The IL-17A/IL-17RA axis during chronic airway infection by Pseudomonas aeruginosa: Implications for host resistance and tolerance.

The pathophysiological mechanisms driving exaggerated inflammation and tissue damage, associated to un-resolved airway infections, in the context of chronic lung diseases remain to be elucidated. In the host-pathogen interplay, two-component defense responses, resistance and tolerance, are increasingly described. Recent reports prompt the hypothesis that chronic lung disease associated to persistent infections, such as Pseudomonas aeruginosa, may be mediated by IL-17 immunity. Thus, we dissected the IL17 pathway during long term chronic infection by P. aerginosa in murine models. When C57Bl/6 mice were infected with P. aeruginosa embedded in agar beads for one month, we found that IL-17A is sustained and secreted by CD4+ T cells at the advanced phases. To directly address the role of IL-17, we infected IL-17a−/−, IL-17ra−/− and congenic controls comparing their host response. Deficiency of IL-17A/IL-17RA axis was associated with: (i) increased incidence of chronic infection and bacterial burden indicating its role in the host resistance to P. aeruginosa; (ii) reduced markers of tissue damage (pro-MMP-9, elastin degradation, TGF-β1), cytokines levels (KC, IL-33) and tissue innate infiltrating cells, proving alteration of host tolerance, through tissue damage control.
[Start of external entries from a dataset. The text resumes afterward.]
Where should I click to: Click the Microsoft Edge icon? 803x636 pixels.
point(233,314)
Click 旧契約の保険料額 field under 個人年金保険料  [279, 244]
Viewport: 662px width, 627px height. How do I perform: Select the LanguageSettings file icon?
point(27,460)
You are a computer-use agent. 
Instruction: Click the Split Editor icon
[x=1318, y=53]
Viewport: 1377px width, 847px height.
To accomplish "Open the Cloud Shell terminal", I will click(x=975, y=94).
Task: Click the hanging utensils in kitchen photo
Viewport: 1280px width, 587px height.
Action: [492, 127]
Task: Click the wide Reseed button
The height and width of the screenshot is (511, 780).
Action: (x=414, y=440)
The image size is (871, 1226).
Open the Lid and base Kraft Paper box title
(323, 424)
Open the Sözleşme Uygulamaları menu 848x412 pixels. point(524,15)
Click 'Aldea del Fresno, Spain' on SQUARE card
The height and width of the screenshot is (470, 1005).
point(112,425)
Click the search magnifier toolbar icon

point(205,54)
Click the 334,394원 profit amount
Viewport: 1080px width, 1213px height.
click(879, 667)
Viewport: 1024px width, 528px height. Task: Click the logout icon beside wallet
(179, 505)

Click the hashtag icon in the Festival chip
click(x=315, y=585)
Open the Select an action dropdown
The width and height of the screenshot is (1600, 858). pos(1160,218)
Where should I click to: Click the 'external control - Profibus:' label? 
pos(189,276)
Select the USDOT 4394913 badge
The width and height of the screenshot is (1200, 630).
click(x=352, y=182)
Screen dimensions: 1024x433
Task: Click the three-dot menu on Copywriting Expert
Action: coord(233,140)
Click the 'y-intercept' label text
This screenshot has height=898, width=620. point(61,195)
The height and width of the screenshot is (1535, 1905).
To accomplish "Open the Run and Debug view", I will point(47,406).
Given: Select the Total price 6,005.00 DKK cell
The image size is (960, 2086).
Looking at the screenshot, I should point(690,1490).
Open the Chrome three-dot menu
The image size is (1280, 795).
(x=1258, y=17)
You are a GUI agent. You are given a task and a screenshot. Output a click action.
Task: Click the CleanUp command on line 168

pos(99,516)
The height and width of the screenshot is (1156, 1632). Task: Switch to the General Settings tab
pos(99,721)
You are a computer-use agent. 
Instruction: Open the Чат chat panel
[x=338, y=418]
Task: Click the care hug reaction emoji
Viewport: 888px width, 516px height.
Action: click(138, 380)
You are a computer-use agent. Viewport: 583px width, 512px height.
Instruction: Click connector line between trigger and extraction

Blockade of IL-17 activity, by an anti-IL-17A mAb starting from ten days post-infection did not affect host resistance in terms of bacterial load and incidence of infection, but increase mainly host tolerance, reducing exaggerated neutrophils infiltration, and levels of KC, pro-MMP-9, TGF-β1. Overall, the IL-17A cytokine represents a potential host-based intervention to ameliorate lung physiology without compromising host resistance against pathogens during chronic airway infection.